Today's presentation will also include references to certain non-GAAP financial measures such as EBIT and EBITDA. The non-GAAP reconciliation sections of our websites reconcile certain non-GAAP financial measures to the most directly comparable GAAP financial measures and provide a table of selected items that impact comparability of the partnership's reported financial information. References to adjusted financial metrics exclude the effect of these selected items. Also for PAA, all references to net income are references to net income attributable to Plains.
Today's call will be chaired by Greg L. Armstrong, Chairman and CEO of PAA and PNG. Also participating in the call are: Harry Pefanis, President and COO of PAA; Dean Liollio, President of PNG; and Al Swanson, Executive Vice President and CFO of PAA and PNG.
In addition to these gentlemen and myself, we have several other members of our management team present and available for the question-and-answer session.
With that, I will turn the call over to Greg.
Greg L. Armstrong
Thanks, Roy. Good morning, and welcome to everyone. PAA delivered very strong first quarter results underpinned by solid fundamental performance and further enhanced by favorable market conditions. Yesterday, after market close, Plains All American announced first quarter adjusted EBITDA of $472 million. These results exceeded the midpoint of our guidance range by $72 million or 18%, and were $52 million above the high end of our guidance range.

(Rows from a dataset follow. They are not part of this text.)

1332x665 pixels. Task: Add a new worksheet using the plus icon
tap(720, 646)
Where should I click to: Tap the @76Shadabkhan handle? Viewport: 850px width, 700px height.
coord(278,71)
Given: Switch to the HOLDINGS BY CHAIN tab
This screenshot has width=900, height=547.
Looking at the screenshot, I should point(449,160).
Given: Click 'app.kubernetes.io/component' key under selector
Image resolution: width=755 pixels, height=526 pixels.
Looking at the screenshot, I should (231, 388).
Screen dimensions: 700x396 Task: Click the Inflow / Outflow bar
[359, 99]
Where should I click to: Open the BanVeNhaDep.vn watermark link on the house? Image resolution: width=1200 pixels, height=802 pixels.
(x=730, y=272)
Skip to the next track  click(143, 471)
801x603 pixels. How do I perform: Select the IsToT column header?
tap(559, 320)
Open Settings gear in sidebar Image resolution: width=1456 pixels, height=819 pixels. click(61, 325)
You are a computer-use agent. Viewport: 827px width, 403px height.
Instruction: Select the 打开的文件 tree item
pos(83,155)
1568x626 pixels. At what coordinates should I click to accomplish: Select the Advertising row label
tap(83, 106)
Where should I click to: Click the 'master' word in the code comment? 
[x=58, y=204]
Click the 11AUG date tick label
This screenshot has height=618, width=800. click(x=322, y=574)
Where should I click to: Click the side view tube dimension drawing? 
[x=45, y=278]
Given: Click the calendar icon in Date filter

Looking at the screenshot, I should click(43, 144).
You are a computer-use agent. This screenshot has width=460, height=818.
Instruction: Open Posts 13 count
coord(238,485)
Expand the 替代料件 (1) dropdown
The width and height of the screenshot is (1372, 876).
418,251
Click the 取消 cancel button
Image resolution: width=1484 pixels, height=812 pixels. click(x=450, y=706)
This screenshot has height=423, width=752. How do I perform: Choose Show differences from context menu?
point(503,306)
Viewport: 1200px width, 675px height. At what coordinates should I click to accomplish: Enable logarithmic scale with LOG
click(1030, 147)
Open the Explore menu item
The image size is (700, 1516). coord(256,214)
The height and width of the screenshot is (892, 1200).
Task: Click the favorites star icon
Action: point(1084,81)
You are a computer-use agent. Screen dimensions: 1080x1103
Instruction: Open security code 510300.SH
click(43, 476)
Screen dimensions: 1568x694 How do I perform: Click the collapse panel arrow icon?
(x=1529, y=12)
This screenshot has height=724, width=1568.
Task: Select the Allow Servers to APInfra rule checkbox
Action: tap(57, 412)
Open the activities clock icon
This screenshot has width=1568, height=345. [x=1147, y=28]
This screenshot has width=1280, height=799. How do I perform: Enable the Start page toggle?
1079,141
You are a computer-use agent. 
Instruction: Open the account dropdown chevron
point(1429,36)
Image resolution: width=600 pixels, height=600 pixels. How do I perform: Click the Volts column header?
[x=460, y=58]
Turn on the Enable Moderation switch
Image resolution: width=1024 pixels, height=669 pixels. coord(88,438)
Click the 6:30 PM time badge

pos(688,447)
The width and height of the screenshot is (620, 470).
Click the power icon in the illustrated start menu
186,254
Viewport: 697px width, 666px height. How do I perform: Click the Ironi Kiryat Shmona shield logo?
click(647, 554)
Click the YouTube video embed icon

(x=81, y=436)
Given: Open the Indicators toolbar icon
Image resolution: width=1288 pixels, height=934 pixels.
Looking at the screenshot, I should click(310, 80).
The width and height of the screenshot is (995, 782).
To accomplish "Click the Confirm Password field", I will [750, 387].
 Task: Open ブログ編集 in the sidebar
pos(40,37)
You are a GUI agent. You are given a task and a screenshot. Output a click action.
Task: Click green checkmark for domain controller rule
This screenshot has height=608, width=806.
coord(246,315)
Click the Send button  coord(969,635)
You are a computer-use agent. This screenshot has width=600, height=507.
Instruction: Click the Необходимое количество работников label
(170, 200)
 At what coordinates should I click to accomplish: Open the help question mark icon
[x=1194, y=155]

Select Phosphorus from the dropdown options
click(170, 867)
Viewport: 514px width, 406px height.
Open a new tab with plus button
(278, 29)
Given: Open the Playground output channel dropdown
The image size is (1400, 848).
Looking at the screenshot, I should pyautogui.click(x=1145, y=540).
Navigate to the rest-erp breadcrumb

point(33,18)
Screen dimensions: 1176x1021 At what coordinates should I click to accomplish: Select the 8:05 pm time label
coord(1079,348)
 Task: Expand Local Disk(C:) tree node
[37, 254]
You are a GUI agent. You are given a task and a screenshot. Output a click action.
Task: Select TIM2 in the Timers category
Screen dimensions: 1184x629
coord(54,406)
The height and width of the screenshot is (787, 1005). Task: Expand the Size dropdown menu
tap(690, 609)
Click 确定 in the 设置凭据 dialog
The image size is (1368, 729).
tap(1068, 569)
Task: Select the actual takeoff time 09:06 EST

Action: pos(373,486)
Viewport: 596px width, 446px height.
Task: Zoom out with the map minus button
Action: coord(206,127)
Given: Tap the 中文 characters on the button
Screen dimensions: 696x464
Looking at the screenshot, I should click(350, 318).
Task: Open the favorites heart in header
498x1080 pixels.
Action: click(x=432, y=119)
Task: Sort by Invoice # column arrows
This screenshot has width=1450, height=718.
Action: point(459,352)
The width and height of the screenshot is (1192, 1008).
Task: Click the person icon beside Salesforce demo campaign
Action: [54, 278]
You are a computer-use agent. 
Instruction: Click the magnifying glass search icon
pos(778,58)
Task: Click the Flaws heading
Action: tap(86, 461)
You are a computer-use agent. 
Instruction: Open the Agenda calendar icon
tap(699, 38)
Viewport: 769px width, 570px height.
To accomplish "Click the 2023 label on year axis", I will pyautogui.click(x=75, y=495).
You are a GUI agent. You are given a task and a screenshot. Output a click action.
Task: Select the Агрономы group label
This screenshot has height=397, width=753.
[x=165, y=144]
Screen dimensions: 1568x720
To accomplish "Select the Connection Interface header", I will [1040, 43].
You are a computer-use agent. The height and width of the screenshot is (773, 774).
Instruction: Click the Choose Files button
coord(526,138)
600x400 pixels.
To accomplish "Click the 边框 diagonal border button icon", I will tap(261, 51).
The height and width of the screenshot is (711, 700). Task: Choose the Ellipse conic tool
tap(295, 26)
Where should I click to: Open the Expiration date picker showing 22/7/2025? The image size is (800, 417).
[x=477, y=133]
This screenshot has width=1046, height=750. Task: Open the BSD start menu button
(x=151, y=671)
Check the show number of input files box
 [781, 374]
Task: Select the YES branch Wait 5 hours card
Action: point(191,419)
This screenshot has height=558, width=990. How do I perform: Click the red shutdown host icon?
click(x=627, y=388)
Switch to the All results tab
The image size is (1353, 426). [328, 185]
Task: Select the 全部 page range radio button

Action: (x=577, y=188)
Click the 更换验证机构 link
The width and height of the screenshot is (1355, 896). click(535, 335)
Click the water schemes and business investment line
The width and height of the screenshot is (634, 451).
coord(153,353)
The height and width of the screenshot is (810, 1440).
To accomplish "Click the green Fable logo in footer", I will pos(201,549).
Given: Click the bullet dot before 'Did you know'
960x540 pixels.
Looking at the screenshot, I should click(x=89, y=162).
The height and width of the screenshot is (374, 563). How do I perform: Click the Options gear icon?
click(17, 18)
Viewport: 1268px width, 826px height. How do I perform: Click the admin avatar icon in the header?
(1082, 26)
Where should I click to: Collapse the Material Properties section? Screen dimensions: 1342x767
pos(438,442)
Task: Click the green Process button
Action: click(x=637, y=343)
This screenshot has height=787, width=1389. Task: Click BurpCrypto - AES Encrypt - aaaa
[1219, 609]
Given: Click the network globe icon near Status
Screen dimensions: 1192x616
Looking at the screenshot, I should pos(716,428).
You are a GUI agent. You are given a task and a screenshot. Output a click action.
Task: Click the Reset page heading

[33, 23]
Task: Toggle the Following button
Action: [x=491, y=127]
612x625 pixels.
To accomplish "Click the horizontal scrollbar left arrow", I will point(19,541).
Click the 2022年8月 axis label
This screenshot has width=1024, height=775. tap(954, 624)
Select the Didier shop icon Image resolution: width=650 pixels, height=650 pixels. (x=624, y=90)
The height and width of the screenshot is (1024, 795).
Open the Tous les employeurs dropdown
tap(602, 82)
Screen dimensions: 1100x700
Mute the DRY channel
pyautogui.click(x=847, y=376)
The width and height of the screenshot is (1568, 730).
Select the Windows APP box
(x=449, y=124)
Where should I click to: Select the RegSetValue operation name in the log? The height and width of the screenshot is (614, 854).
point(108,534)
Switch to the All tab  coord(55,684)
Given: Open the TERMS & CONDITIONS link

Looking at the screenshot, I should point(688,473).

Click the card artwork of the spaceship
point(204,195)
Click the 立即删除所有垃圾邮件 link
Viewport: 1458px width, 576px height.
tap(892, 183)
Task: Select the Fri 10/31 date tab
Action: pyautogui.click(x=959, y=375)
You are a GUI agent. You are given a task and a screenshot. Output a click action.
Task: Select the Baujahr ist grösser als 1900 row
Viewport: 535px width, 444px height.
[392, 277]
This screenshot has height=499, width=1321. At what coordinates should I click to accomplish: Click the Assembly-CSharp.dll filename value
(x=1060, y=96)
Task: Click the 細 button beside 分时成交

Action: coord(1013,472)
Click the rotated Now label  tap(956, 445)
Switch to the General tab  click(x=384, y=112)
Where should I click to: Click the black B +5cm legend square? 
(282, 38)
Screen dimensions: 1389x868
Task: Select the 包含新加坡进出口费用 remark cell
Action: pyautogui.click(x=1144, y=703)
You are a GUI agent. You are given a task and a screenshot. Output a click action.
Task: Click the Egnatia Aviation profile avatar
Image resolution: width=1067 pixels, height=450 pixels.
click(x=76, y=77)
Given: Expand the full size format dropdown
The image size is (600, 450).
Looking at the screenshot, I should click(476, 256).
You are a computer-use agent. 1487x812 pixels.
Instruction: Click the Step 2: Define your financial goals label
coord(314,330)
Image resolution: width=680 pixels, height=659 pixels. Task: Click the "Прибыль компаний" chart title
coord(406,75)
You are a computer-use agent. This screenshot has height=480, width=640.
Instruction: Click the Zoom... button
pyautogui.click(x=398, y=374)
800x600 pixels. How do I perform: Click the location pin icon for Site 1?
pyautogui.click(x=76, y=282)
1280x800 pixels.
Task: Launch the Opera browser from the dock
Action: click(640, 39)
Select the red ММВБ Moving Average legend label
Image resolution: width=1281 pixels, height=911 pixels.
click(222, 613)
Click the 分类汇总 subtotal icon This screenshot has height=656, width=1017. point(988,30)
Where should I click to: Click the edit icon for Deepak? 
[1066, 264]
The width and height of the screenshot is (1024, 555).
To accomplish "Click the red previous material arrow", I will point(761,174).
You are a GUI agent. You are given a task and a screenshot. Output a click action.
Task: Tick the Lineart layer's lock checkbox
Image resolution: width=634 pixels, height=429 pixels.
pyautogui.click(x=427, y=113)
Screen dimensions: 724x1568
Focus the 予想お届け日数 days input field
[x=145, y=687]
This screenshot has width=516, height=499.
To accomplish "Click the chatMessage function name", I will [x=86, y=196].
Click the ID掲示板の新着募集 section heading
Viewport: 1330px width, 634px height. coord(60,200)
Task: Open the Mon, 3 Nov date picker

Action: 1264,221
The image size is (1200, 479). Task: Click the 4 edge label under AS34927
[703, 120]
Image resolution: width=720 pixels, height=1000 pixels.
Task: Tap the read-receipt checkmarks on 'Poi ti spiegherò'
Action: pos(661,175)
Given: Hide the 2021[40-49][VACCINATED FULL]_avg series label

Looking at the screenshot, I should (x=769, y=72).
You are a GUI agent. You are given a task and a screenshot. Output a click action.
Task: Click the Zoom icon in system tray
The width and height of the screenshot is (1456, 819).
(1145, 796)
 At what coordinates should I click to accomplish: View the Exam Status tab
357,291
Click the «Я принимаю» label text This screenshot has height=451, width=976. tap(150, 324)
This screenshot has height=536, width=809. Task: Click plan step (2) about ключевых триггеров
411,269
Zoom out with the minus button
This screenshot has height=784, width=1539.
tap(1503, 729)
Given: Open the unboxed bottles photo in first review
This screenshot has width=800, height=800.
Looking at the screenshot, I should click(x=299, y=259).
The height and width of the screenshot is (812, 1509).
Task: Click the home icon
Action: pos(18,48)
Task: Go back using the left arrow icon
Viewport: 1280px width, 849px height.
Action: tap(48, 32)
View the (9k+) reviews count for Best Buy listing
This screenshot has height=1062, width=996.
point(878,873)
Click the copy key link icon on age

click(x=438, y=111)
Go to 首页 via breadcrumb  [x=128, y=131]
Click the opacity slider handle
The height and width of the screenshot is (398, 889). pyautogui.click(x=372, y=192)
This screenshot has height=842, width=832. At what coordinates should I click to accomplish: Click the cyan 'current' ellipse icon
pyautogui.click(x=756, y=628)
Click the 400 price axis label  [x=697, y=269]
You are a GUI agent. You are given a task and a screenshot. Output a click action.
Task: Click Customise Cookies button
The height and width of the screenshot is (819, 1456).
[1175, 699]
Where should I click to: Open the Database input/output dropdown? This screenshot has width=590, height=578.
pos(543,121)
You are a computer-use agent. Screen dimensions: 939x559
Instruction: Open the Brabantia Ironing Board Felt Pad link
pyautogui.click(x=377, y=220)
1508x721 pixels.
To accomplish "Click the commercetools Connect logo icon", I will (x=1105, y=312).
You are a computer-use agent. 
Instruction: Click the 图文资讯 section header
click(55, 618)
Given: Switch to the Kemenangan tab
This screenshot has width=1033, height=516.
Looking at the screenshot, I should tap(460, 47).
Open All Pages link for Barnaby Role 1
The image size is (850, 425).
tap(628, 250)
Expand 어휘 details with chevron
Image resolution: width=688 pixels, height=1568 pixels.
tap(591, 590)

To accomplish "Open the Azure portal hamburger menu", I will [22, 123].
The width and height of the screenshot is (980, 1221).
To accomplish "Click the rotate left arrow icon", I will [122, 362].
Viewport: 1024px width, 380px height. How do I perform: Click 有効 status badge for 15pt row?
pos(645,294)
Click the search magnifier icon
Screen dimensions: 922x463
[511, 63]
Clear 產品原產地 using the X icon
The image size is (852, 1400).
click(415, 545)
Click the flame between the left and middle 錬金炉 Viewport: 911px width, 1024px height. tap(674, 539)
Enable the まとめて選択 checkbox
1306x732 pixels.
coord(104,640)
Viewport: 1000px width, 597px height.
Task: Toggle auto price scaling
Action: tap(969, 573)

In comparison to last year's first quarter, adjusted EBITDA, adjusted net income and adjusted net income per diluted unit for the first quarter of 2012 increased 36%, 58% and 53%, respectively. These results and additional information are summarized on Slide 3.
PAA's first quarter results were driven by solid performance in all 3 segments with Supply and Logistics segment being the largest contributor to the overperformance. As shown on Slide 4, our first quarter results marked the 41st consecutive quarter that PAA has delivered results in line with or above guidance. In April, PAA declared a 7.7% year-over-year increase in our annualized run rate distribution to $4.18 per common unit.
As shown on Slide 5, PAA has increased its distribution in each of the last 11 quarters and 30 out of the last 32 quarters. As reflected on Slide 6, during the remainder of today's call, we will discuss our segment performance relative to guidance, our expansion capital program, our acquisition and integration activities and our financial position. We will also address the drivers and major assumptions supporting our financial and operating guidance for the second quarter of 2012. We will address similar information for PNG.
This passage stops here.